====== Data excerpts ======

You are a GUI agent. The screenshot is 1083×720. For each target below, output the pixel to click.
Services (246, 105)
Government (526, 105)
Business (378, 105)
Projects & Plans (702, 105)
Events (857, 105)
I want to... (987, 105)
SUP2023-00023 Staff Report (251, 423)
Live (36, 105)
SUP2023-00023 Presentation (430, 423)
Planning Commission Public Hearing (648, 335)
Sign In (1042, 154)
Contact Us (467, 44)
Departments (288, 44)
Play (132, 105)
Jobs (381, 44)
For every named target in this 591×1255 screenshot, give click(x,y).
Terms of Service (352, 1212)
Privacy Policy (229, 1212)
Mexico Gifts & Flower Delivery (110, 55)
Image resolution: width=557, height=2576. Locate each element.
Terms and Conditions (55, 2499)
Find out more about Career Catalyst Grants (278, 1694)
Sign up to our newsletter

======

▸ **Directions**
Recast every line of the records above as a numbered list, leaving out any blank lines.

▸ **Task output**
1. You are a GUI agent. The screenshot is 1083×720. For each target below, output the pixel to click.
2. Services (246, 105)
3. Government (526, 105)
4. Business (378, 105)
5. Projects & Plans (702, 105)
6. Events (857, 105)
7. I want to... (987, 105)
8. SUP2023-00023 Staff Report (251, 423)
9. Live (36, 105)
10. SUP2023-00023 Presentation (430, 423)
11. Planning Commission Public Hearing (648, 335)
12. Sign In (1042, 154)
13. Contact Us (467, 44)
14. Departments (288, 44)
15. Play (132, 105)
16. Jobs (381, 44)
17. For every named target in this 591×1255 screenshot, give click(x,y).
18. Terms of Service (352, 1212)
19. Privacy Policy (229, 1212)
20. Mexico Gifts & Flower Delivery (110, 55)
21. Image resolution: width=557, height=2576. Locate each element.
22. Terms and Conditions (55, 2499)
23. Find out more about Career Catalyst Grants (278, 1694)
24. Sign up to our newsletter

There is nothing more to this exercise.